Add repo reality scanner workplan

This commit is contained in:
2026-05-19 02:26:02 +02:00
parent edf2062a7a
commit 5523b8f493

View File

@@ -0,0 +1,334 @@
---
id: RAIL-FAB-WP-0010
type: workplan
title: "Repo Reality Scanner"
domain: railiance
repo: railiance-fabric
status: proposed
owner: codex
topic_slug: railiance
planning_priority: high
planning_order: 10
created: "2026-05-19"
updated: "2026-05-19"
---
# RAIL-FAB-WP-0010 - Repo Reality Scanner
## Goal
Create a facility that scans or rescans repositories and turns observed repo
reality into Fabric graph entities: nodes, edges, and attributes. The scanner
should combine deterministic extraction rules with LLM-assisted interpretation
through `llm-connect`, so the Fabric graph can become more accurate over time
without requiring every repository to hand-author perfect declarations first.
The facility must be safe for repeated rescans. It should avoid duplicate
entities, update changed entities, and retire entities that are no longer
observable. The result should be a disciplined discovery pipeline that can
follow source files, manifests, service catalogs, package registries, API
contracts, deployment descriptors, and other systematic sources before asking
an LLM to infer higher-level structure.
## Background
Railiance Fabric currently treats repo-owned declarations as the authoritative
graph source and the registry as a read/index layer. That remains the desired
direction for high-confidence data. This workplan adds a discovery layer that
can propose, maintain, and explain graph facts gathered from available repos.
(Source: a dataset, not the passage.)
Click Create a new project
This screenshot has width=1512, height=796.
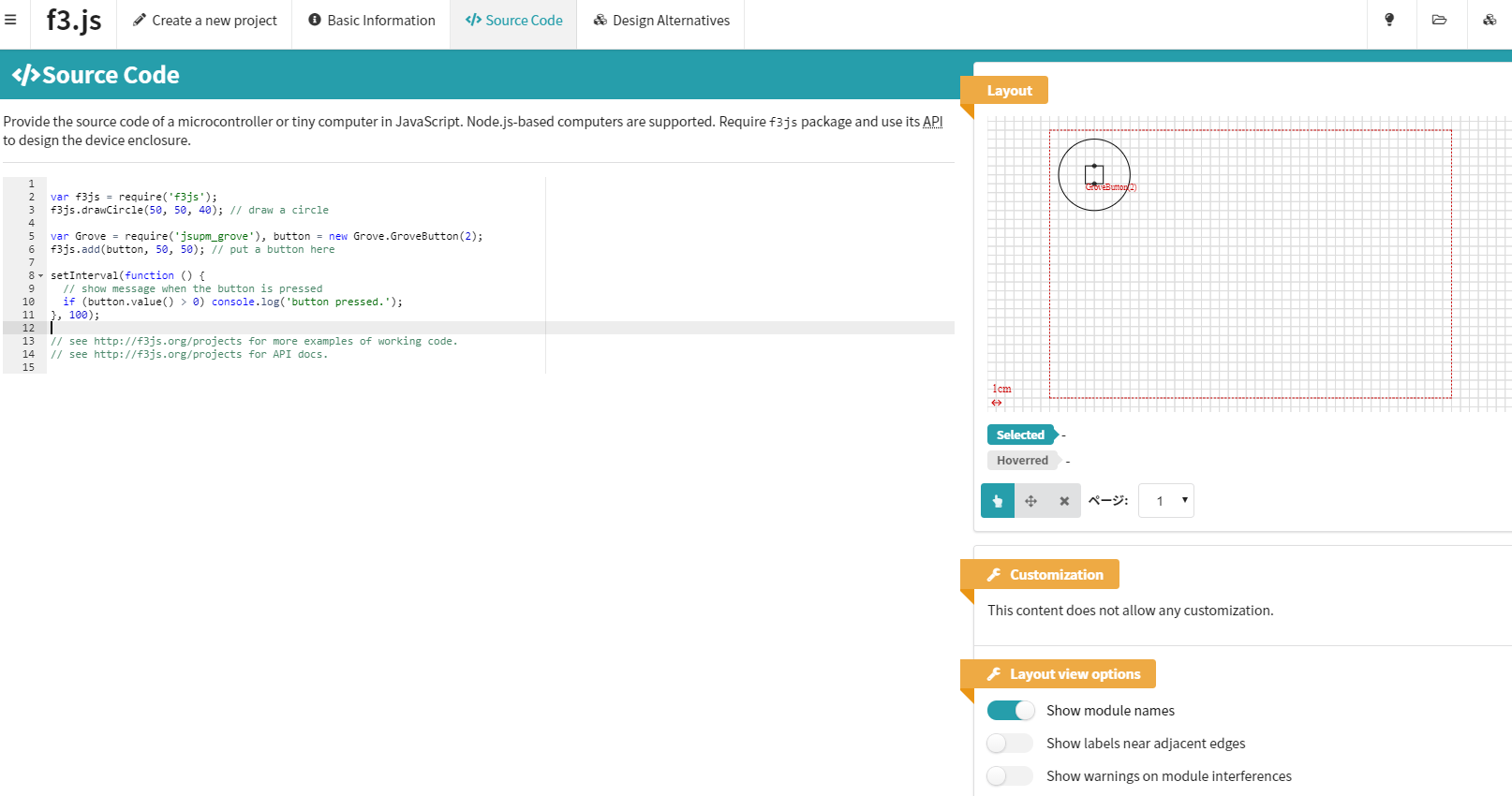point(205,21)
The scanner should not create untraceable graph magic. Every inferred node,
edge, and attribute needs source evidence, confidence, extraction method,
stable identity, and replacement semantics. Deterministic rules should win
where possible; LLM extraction should fill gaps, classify ambiguous evidence,
and explain candidate relationships using structured outputs.
`llm-connect` provides a local Python integration surface for this:
- `create_adapter(provider, model=...)`
- `RunConfig`
- `MockLLMAdapter` for offline tests
- provider resolution via TOML configuration
- typed LLM errors and usage metadata
## Design Principles
- Prefer systematic evidence before LLM inference.
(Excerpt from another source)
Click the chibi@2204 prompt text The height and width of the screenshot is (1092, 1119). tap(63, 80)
- Preserve repo-owned declarations as higher-trust data than discovery output.
- Make stable entity identity explicit and deterministic.
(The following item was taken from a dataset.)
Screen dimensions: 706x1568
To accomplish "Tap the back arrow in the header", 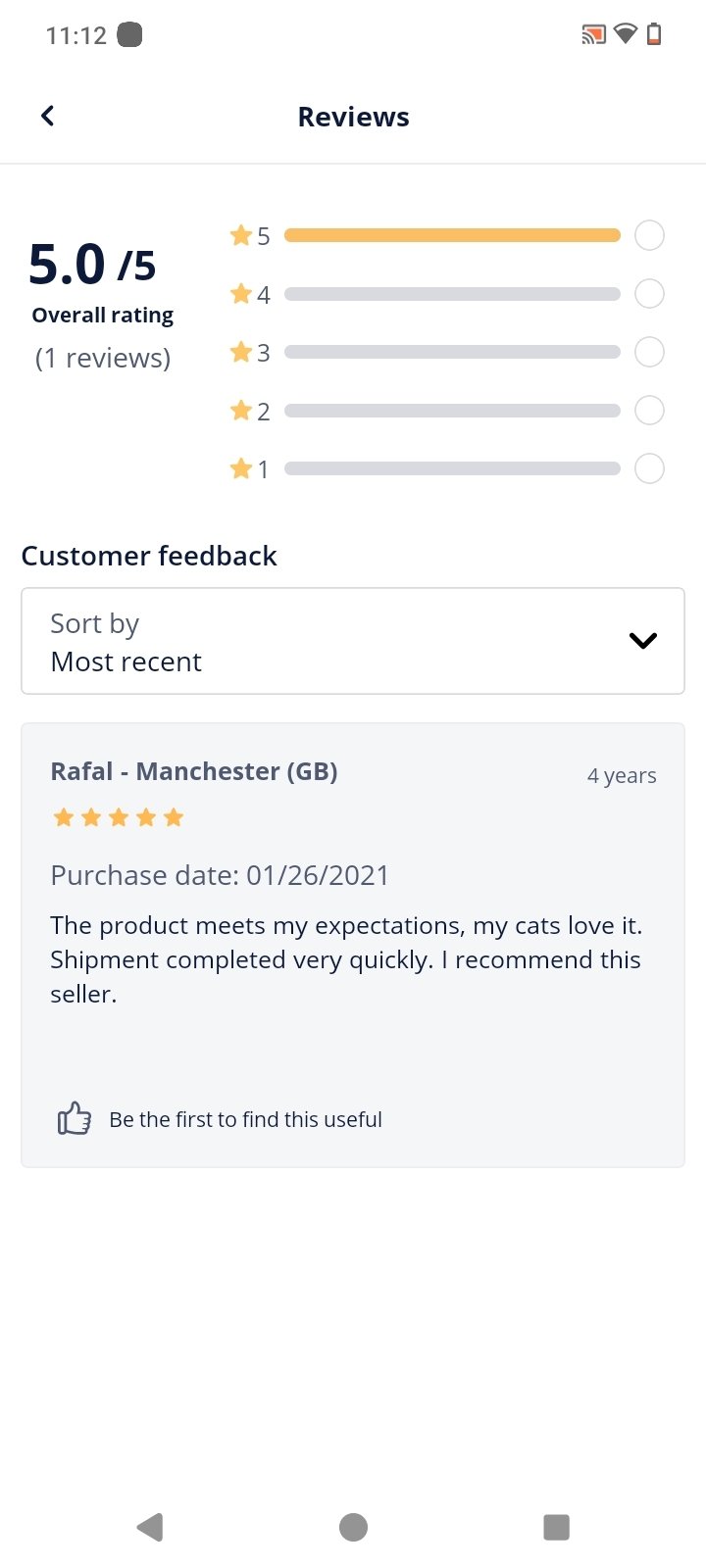I will tap(47, 117).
- Treat rescans as replacement runs over a scoped source set, not as append-only
guesses.
- Keep duplicates from entering the graph by matching stable keys, aliases,
source anchors, normalized names, and declared relationships.
- Track stale or vanished evidence with tombstones or retired candidates rather
than silently leaving old entities active.
- Make every candidate explainable: source path, extractor, prompt version,
evidence snippets or structured references, confidence, and review state.
- Keep LLM prompts small, auditable, testable, and replaceable.
- Support dry-run diffs before accepting discovery changes into the registry.
## Proposed Architecture
The scanner should produce a `FabricDiscoverySnapshot` for a repository and
commit. A snapshot is a normalized candidate graph plus evidence metadata:
- candidate nodes
- candidate edges
- candidate attributes
- source anchors
- extraction provenance
- identity keys and aliases
- confidence/review state
- replacement scope
- tombstones for previously observed candidates no longer present
Accepted scanner output can then be projected into existing `FabricGraphExport`
snapshots, graph explorer payloads, and registry drift APIs. Where repo-owned
declarations already exist, discovered entities should be matched and attached
as supporting evidence rather than duplicated.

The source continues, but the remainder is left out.